Given text Block Start

Looking through my notes from 2009 and scanned these assorted doodles. I think they suggest something about the duality of man; the Jungian thing, sir.
Month: June 2016
These Arms Are Not For Hugging
The last big team project I worked on was published in 2003. It was a (third person shooter) robot video game called Metal Arms: Glitch In The System. I was the Lead Artist on the team from concept development through final beta which is when art and code are finished but the game is being bug tested. My video game career ended at that point with debilitating carpal tunnel syndrome and subsequent surgery. The pain still gives me occasional grief thirteen years later :/ …Metal Arms broke my arm! Luckily I’m hard as fuck and kept on hustlin’. Making art is what I dig; video game graphics just kept the lights on for a time. I’m still making art and I obviously have electricity, so whatever.
I was recently contacted by a couple of awesome Metal Arms fans who are keeping the robot uprising alive 🙂 They’ve even started working on a self developed sequel! A fine DIY inspiration, guys. Everyone else: kick up yer grit, laggards. You can join the fun on their Facebook page or donate to the cause on Patreon. They asked for some pointers on concept art and a peek at any preproduction materials I might have. I made games for nine years and I was always disappointed that the graphics had a shelf life limited to the games ultimate obsolescence. I was happy to oblige their requests.
< Click or tap anything to enlarge it: >
I’ve been digging (deep!) through the archives to retrieve any Metal Arms stuff I can find. I know I possess copies of MUCHO artwork representing every stage of game development but there’s two career artists living in this small house amongst thirty years of crap we’ve made and tons of art materials. It’s going kinda slow… So far I’ve found some printed promo stuff and a bunch of production sketches. I’ve yet to find any digital stuff but I know there’s butt-loads on these (totally useless until I find a Zip drive) super floppies. Remember these? They were called ‘Zip disks’ and they were super-floppies because they held up to 250 mb of data instead of the normal floppy limit of 1.44 mb. Back around the millennium it was common for digital artists to transport large art files on these disks because it was faster than burning a CD and these little shits are rewritable so you could reuse them. So now the problem is finding my old external Zip drive and connecting it to my year old computer which doesn’t have the ancient parallel port necessary to plug it in. I’m working on it so you’ll want to stay tuned because all the detailed color stuff and 3D rendered art is digital.

Given text Block End

#### About this exercise:
List every four-digit year written in numerals in the blog text above. The data that follow come from a different source than the blog text.

Supplied data Block Start

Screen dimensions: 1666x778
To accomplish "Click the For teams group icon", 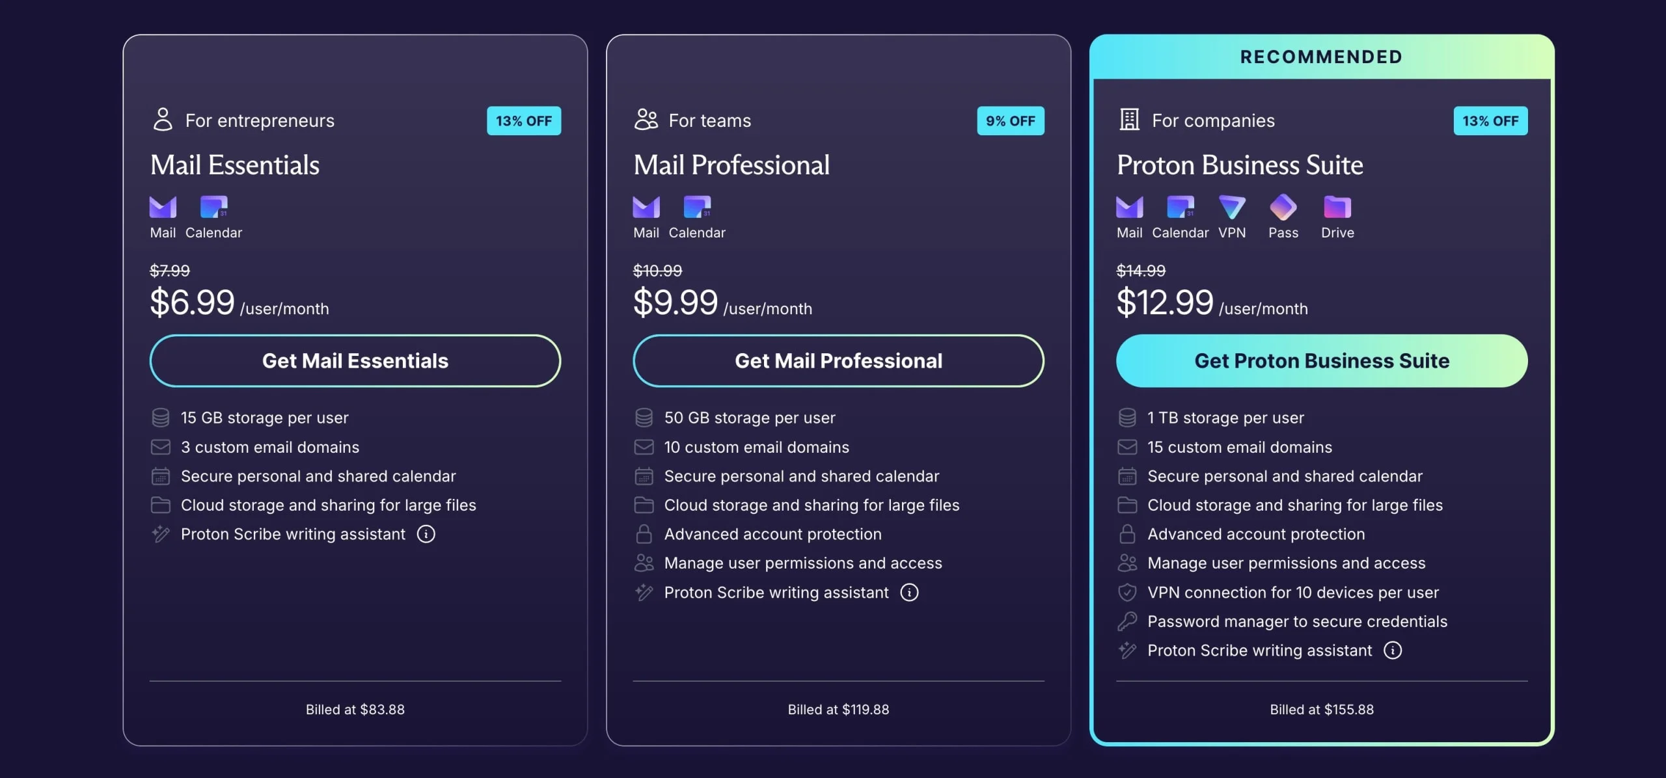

Supplied data Block End

#### Answer space:
2009, 2016, 2003